**Task goal:**
All that should be output is the block of lines below from the line with "This screenshot has width=700, height=703." to the line with "Click the Every Thursday schedule line", both included, exactly as written.

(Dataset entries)
◆ ◆ ◆
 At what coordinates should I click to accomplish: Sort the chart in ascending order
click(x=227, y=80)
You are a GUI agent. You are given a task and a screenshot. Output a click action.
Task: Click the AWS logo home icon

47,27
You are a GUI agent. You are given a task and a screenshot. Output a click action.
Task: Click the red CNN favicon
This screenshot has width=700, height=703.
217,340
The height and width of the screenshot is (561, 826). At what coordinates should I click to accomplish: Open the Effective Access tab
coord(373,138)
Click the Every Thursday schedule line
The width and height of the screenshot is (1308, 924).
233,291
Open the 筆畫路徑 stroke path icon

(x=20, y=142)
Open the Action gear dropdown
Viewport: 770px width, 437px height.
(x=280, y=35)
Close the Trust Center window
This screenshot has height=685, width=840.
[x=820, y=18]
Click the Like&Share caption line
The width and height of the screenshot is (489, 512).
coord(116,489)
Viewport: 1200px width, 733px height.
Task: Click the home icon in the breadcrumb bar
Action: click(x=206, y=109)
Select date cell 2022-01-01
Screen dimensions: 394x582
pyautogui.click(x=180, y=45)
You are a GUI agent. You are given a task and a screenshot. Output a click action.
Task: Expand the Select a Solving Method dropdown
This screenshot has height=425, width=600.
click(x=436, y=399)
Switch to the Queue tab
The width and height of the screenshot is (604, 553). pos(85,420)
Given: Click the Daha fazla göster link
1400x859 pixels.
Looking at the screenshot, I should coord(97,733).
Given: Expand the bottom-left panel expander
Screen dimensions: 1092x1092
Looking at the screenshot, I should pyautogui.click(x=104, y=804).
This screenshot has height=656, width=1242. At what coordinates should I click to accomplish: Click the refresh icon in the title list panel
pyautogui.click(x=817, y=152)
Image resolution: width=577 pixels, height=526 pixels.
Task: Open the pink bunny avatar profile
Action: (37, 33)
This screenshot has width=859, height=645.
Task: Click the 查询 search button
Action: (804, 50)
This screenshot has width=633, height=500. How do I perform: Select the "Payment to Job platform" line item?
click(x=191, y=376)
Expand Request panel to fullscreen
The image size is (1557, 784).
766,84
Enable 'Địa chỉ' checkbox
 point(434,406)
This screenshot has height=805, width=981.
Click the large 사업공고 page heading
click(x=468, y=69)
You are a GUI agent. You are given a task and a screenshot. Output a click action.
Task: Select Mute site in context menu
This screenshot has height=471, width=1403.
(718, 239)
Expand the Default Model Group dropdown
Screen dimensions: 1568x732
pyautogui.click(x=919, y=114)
◆ ◆ ◆
**Reply:**
This screenshot has width=700, height=703.
217,340
The height and width of the screenshot is (561, 826). At what coordinates should I click to accomplish: Open the Effective Access tab
coord(373,138)
Click the Every Thursday schedule line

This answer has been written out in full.